PASSAGE TO READ:
╔══

# I need all your help.



## Guest (Apr 23, 2008)

hey eveyone look I have 5 yrs with the military and I now work for the government still. however I plan to become a law enforcement officer. I need your help I don't want answers I just want your feed back. I would like to know what kind of questions are asked during the oral interview. also if you have taken an essay for an enterance exam I would like to have an idea of what they ask. I would like to be as perpared as I could be. I don't know how to do anything else but be militant!! I'm squared away in all aspects of the word. I work hard I have the can do attitude, and I don't know the meaning of quitting. I don;t know if being a combat vet will help me in anyway, but I'm just asking from one person to another for help, not answers. I appreciate any one who can help me out thanks for your time

the spartan


----------



## HELPMe (Dec 17, 2004)

In ma if your a vet you get vet preference on the civil service list, which means that you have a greater chance of getting hired. Attitude and bearing play a role in the oral board aspects but as far as questions that they ask, well you will just have to figure that one out on your own. Every department is different and has a different set of views and priorities. Good luck.


----------



## redsox03 (Jan 6, 2007)

spartan117 said:


> hey eveyone look I have 5 yrs with the military and I now work for the government still. however I plan to become a law enforcement officer. I need your help I don't want answers I just want your feed back. I would like to know what kind of questions are asked during the oral interview. also if you have taken an essay for an enterance exam I would like to have an idea of what they ask. I would like to be as perpared as I could be. I don't know how to do anything else but be militant!! I'm squared away in all aspects of the word. I work hard I have the can do attitude, and I don't know the meaning of quitting. I don;t know if being a combat vet will help me in anyway, but I'm just asking from one person to another for help, not answers. I appreciate any one who can help me out thanks for your time
> 
> the spartan


Walk in, kick the Chief in the chest, and yell "This is SPARTAAAAAAA".

╚══

DATASET EXTRACT:
╔══

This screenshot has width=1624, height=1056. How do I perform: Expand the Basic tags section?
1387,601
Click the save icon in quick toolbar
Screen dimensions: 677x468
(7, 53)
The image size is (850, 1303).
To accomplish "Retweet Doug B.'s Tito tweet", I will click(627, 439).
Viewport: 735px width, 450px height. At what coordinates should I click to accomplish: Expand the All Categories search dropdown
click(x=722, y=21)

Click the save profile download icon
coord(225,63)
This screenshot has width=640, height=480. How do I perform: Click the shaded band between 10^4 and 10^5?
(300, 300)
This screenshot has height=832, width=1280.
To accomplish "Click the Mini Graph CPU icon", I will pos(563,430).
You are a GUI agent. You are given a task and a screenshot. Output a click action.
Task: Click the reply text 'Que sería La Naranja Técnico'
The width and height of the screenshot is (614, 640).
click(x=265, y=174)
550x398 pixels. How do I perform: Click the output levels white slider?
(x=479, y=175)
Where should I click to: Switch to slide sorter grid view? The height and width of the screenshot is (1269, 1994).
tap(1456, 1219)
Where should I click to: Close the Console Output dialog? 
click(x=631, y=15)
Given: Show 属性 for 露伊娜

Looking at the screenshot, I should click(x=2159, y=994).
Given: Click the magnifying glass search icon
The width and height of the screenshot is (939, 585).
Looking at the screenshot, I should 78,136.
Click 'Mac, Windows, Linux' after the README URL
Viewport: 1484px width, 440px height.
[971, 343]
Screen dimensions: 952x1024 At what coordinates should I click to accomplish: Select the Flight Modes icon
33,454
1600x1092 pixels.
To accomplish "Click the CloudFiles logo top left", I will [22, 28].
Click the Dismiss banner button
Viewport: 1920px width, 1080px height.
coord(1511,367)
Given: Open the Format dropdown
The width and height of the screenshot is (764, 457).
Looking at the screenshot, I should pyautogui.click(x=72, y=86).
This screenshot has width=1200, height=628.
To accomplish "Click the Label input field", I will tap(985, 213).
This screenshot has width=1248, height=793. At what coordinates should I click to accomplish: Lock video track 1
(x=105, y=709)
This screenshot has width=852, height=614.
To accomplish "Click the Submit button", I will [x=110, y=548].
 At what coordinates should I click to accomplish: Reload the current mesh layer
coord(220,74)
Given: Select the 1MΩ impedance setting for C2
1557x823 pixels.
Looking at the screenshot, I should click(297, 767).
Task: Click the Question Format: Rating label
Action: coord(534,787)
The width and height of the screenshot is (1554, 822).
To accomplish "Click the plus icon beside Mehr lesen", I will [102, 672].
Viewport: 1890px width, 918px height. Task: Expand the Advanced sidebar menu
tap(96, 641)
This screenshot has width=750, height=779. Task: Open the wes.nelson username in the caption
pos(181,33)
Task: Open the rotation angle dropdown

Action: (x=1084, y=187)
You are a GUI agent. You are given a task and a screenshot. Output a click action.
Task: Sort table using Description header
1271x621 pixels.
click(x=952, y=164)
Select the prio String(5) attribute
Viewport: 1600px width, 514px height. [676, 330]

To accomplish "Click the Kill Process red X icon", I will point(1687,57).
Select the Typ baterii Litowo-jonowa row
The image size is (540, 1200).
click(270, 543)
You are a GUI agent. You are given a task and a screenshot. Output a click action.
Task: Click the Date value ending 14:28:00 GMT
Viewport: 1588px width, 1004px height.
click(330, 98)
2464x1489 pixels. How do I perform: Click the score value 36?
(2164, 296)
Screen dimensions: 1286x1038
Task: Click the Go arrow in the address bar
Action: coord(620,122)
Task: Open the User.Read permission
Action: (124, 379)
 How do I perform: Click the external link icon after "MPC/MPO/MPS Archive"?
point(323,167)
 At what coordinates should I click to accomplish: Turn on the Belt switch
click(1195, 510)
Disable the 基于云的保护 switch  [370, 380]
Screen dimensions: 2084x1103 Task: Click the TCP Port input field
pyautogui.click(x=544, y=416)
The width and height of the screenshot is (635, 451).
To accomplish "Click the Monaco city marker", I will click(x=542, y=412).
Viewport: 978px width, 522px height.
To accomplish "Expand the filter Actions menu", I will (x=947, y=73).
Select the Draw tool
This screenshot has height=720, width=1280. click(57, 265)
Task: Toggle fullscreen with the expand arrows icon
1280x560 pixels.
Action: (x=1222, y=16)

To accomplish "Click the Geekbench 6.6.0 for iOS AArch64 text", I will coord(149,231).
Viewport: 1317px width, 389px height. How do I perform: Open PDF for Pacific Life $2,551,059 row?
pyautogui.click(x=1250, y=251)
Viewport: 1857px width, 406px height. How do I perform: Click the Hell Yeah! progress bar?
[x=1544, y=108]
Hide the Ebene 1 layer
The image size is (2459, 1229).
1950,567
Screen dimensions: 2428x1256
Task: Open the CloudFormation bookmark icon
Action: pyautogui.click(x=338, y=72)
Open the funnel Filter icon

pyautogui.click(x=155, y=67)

╚══

TASKS TO COMPLETE:
1. Transcribe the forum thread from "## Guest (Apr" to "(Dec 17, 2004)".
2. Answer these questions from the forum thread:
(a) How many years did the first poster spend with the military?
(b) What does HELPMe say veterans get on the civil service list?
(c) What does redsox03 tell the poster to yell after walking in?

EXERCISE RESULTS:
1.
## Guest (Apr 23, 2008)

hey eveyone look I have 5 yrs with the military and I now work for the government still. however I plan to become a law enforcement officer. I need your help I don't want answers I just want your feed back. I would like to know what kind of questions are asked during the oral interview. also if you have taken an essay for an enterance exam I would like to have an idea of what they ask. I would like to be as perpared as I could be. I don't know how to do anything else but be militant!! I'm squared away in all aspects of the word. I work hard I have the can do attitude, and I don't know the meaning of quitting. I don;t know if being a combat vet will help me in anyway, but I'm just asking from one person to another for help, not answers. I appreciate any one who can help me out thanks for your time

the spartan


----------



## HELPMe (Dec 17, 2004)

2.
(a) 5 years.
(b) Vet preference, which means a greater chance of getting hired.
(c) "This is SPARTAAAAAAA".